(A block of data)
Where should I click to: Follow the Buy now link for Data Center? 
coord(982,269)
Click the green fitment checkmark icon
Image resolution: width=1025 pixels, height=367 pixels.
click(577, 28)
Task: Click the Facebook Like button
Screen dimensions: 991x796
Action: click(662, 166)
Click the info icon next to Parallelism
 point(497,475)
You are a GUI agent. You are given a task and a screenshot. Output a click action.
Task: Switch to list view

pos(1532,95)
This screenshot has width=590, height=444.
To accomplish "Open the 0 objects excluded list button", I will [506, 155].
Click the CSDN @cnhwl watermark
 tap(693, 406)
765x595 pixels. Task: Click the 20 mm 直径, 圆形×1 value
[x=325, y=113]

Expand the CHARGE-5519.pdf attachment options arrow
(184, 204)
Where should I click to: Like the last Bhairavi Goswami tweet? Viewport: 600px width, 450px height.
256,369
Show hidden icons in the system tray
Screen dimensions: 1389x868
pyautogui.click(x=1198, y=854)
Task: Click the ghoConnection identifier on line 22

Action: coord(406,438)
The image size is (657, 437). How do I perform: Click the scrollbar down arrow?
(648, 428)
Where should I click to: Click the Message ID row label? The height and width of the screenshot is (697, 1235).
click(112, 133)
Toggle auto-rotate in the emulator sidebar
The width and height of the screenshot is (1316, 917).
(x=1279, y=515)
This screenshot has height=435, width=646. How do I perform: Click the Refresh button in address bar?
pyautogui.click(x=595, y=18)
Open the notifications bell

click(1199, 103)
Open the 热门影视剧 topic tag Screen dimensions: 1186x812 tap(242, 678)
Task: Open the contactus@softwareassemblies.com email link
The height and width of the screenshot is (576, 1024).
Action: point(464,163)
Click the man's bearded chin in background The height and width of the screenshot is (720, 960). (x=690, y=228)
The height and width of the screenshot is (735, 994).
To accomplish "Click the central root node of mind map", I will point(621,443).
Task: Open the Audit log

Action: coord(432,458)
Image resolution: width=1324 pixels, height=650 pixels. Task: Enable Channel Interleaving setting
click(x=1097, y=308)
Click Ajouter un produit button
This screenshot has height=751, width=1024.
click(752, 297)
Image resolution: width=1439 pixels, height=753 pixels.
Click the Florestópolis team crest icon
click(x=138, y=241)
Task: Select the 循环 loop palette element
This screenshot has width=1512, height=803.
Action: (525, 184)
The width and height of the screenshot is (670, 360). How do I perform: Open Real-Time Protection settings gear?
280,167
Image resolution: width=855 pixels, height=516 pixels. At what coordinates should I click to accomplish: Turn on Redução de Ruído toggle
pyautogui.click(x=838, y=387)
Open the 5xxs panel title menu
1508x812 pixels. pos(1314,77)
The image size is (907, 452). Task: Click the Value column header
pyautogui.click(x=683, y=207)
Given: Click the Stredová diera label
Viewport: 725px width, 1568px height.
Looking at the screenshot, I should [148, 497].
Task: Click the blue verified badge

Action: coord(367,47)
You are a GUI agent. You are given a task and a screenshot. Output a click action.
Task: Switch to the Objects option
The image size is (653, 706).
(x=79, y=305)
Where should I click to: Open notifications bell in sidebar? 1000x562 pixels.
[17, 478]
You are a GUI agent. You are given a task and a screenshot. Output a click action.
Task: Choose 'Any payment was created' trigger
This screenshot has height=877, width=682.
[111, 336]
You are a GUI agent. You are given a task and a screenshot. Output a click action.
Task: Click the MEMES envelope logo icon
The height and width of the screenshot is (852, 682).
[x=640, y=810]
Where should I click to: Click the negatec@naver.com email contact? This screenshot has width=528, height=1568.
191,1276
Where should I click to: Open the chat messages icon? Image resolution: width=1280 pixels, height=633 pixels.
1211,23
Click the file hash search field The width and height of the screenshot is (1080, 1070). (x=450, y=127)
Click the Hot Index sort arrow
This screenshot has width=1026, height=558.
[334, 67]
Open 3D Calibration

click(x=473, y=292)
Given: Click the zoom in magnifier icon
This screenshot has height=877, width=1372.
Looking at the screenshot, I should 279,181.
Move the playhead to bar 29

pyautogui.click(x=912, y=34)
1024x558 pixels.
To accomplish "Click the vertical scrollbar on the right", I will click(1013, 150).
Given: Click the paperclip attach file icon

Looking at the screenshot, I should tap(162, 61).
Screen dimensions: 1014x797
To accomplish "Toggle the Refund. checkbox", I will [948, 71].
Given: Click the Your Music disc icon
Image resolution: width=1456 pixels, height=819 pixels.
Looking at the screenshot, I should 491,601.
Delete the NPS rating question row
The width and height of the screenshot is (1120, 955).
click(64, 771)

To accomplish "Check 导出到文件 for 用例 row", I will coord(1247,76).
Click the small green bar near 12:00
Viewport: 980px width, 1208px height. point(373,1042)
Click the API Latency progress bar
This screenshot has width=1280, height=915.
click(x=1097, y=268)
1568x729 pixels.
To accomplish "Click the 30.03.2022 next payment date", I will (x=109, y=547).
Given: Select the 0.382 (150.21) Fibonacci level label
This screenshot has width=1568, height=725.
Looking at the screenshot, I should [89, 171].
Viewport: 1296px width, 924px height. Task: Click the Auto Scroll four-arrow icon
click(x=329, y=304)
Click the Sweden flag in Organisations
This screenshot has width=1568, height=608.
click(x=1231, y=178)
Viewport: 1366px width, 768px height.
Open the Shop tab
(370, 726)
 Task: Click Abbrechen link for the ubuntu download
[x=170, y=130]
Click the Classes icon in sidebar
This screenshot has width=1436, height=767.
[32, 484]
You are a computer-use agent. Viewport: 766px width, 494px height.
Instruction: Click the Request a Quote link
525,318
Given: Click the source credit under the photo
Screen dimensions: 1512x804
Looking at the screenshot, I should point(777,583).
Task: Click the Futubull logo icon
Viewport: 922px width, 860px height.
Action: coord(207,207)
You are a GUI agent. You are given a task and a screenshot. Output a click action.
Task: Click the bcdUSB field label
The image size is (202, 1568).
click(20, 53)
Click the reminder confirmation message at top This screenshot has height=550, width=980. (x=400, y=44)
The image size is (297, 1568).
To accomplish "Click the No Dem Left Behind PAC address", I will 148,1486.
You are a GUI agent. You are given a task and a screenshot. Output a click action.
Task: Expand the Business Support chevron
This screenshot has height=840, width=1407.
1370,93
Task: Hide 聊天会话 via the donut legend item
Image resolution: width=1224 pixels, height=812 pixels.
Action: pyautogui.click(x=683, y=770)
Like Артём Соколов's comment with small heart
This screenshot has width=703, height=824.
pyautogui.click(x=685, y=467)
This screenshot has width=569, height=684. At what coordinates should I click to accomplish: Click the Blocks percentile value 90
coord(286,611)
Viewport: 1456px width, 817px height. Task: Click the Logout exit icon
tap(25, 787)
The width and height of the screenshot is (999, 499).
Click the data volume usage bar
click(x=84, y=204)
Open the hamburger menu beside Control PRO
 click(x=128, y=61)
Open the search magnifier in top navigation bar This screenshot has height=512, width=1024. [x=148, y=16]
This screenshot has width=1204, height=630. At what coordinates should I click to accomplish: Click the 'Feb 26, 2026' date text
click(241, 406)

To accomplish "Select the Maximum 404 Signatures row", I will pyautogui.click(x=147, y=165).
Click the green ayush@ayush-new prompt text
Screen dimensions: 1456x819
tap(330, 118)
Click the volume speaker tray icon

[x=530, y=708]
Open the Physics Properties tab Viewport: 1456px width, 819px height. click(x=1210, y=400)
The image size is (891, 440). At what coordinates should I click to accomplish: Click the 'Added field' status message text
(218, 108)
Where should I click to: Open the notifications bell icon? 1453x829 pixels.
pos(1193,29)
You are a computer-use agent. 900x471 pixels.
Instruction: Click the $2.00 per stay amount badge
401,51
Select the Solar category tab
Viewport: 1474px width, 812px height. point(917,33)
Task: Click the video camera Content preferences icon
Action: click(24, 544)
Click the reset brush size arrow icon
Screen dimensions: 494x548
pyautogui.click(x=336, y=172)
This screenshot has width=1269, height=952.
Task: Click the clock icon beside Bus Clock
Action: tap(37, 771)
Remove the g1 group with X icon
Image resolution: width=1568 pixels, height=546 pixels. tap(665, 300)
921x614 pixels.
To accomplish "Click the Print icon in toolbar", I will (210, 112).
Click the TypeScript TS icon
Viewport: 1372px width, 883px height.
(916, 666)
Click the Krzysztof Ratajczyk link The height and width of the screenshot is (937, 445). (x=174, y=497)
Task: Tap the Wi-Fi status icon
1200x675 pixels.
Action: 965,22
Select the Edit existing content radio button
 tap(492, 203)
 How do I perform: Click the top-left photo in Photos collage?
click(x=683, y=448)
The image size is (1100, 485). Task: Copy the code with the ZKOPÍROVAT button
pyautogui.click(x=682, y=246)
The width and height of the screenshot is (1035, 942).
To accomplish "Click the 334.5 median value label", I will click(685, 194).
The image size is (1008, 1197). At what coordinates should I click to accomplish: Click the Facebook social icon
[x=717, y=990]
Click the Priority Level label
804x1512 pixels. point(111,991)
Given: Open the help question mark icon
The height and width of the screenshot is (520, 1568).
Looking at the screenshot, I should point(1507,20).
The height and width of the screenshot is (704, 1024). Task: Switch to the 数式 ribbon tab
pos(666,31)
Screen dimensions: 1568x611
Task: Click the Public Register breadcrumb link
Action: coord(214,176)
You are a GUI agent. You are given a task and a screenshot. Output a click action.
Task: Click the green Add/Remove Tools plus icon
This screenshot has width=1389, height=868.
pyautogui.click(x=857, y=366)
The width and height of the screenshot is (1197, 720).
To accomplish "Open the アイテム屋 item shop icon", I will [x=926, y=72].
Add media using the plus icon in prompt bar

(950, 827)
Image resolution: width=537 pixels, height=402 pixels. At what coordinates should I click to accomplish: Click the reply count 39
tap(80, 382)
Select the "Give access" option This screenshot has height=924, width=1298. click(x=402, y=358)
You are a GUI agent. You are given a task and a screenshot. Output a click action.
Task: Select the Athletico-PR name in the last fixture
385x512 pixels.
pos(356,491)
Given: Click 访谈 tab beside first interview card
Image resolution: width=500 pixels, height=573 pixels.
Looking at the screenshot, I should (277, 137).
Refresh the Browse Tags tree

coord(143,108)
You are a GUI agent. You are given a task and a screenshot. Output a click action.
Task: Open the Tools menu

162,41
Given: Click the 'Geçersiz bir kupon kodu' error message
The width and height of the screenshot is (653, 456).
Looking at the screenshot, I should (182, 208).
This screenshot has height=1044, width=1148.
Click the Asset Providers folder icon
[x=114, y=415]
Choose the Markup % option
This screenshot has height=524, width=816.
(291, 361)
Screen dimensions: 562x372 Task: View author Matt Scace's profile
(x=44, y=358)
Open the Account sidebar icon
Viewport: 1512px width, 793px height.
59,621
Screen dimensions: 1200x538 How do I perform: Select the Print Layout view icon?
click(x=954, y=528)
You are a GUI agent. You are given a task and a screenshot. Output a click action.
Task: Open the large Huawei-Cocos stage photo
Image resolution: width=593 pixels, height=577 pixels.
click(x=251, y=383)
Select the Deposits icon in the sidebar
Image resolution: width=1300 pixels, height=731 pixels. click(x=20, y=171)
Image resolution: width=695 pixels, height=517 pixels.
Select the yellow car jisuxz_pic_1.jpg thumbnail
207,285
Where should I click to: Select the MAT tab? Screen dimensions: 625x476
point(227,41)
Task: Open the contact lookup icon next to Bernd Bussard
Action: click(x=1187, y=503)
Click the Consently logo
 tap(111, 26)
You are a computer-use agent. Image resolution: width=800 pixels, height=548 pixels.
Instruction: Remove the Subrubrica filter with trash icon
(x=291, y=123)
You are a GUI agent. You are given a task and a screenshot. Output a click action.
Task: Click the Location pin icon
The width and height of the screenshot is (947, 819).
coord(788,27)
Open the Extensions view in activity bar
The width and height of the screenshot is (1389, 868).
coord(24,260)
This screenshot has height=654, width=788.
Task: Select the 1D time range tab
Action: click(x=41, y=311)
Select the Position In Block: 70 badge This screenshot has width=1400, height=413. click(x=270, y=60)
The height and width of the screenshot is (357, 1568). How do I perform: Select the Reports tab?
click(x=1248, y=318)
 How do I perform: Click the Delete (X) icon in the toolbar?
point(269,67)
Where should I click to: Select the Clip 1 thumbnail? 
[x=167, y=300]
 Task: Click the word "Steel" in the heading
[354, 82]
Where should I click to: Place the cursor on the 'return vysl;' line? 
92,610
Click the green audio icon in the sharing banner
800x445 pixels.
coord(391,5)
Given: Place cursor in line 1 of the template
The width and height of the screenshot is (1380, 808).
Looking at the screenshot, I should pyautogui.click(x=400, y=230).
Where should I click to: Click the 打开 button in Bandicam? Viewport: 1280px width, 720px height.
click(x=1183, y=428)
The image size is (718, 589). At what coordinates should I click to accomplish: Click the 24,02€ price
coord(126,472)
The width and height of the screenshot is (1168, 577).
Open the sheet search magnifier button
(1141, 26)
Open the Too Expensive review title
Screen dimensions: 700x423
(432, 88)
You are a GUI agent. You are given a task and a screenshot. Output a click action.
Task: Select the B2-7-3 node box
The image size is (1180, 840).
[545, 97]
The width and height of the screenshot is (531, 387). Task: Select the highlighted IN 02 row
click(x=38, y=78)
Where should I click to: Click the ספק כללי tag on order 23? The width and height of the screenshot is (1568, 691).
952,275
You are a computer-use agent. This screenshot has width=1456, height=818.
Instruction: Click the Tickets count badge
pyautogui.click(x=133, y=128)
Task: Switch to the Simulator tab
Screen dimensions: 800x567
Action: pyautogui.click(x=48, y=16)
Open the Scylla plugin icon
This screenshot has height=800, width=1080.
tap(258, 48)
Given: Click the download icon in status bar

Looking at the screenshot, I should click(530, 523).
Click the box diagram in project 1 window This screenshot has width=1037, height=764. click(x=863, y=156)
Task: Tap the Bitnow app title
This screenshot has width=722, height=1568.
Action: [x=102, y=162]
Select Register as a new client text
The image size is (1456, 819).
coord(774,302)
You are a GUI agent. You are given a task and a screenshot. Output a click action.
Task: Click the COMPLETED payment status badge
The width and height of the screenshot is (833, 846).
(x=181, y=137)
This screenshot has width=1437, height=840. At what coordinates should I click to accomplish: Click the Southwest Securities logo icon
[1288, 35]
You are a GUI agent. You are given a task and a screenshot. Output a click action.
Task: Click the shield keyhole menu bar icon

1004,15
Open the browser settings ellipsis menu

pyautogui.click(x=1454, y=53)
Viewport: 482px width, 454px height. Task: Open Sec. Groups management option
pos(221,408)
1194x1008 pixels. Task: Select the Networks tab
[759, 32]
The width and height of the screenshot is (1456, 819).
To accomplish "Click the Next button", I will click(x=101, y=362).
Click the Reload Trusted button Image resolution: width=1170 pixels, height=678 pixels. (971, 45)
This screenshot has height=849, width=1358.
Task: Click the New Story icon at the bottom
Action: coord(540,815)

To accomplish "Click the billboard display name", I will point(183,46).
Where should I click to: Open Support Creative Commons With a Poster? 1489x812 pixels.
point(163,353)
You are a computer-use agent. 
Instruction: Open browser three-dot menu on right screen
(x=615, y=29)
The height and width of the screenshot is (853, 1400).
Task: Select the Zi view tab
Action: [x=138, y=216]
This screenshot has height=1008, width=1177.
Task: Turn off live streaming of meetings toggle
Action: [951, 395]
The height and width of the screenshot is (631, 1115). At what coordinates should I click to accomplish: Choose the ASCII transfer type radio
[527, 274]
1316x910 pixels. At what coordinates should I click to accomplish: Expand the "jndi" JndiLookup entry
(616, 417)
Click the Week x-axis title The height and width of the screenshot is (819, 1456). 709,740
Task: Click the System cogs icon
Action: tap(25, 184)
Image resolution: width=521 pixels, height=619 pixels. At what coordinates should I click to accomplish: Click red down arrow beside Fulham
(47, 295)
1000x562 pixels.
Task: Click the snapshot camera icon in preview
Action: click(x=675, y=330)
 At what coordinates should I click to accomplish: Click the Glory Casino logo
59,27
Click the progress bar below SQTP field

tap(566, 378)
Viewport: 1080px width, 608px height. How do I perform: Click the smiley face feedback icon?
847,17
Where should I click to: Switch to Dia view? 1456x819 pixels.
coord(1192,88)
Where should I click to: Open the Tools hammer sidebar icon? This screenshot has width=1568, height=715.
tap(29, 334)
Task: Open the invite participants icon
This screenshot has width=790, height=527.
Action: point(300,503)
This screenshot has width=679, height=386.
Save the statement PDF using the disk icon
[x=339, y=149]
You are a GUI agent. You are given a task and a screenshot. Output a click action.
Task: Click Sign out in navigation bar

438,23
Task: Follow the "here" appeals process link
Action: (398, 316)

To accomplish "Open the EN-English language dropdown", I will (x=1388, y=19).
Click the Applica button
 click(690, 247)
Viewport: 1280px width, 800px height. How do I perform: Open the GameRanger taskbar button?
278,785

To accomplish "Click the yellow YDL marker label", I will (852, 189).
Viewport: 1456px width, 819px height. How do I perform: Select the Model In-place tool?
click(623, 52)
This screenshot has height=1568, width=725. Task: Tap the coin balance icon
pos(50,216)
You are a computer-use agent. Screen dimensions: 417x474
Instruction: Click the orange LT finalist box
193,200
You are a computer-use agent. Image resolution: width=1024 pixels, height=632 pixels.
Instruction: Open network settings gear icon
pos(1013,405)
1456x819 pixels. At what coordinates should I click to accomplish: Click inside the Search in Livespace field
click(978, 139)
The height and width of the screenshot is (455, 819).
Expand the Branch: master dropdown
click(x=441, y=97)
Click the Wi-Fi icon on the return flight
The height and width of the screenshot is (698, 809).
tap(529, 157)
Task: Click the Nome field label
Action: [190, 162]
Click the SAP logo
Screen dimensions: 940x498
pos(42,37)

=== Description of the task ===
Please reproduce verbatim the lines of the entries that start at the line containing "Click the file" and end after the line containing "Looking at the screenshot, I should [89, 171].".

=== Exercise result ===
Click the file hash search field The width and height of the screenshot is (1080, 1070). (x=450, y=127)
Click the Hot Index sort arrow
This screenshot has width=1026, height=558.
[334, 67]
Open 3D Calibration

click(x=473, y=292)
Given: Click the zoom in magnifier icon
This screenshot has height=877, width=1372.
Looking at the screenshot, I should 279,181.
Move the playhead to bar 29

pyautogui.click(x=912, y=34)
1024x558 pixels.
To accomplish "Click the vertical scrollbar on the right", I will click(1013, 150).
Given: Click the paperclip attach file icon

Looking at the screenshot, I should tap(162, 61).
Screen dimensions: 1014x797
To accomplish "Toggle the Refund. checkbox", I will [948, 71].
Given: Click the Your Music disc icon
Image resolution: width=1456 pixels, height=819 pixels.
Looking at the screenshot, I should 491,601.
Delete the NPS rating question row
The width and height of the screenshot is (1120, 955).
click(64, 771)

To accomplish "Check 导出到文件 for 用例 row", I will coord(1247,76).
Click the small green bar near 12:00
Viewport: 980px width, 1208px height. point(373,1042)
Click the API Latency progress bar
This screenshot has width=1280, height=915.
click(x=1097, y=268)
1568x729 pixels.
To accomplish "Click the 30.03.2022 next payment date", I will (x=109, y=547).
Given: Select the 0.382 (150.21) Fibonacci level label
This screenshot has width=1568, height=725.
Looking at the screenshot, I should [89, 171].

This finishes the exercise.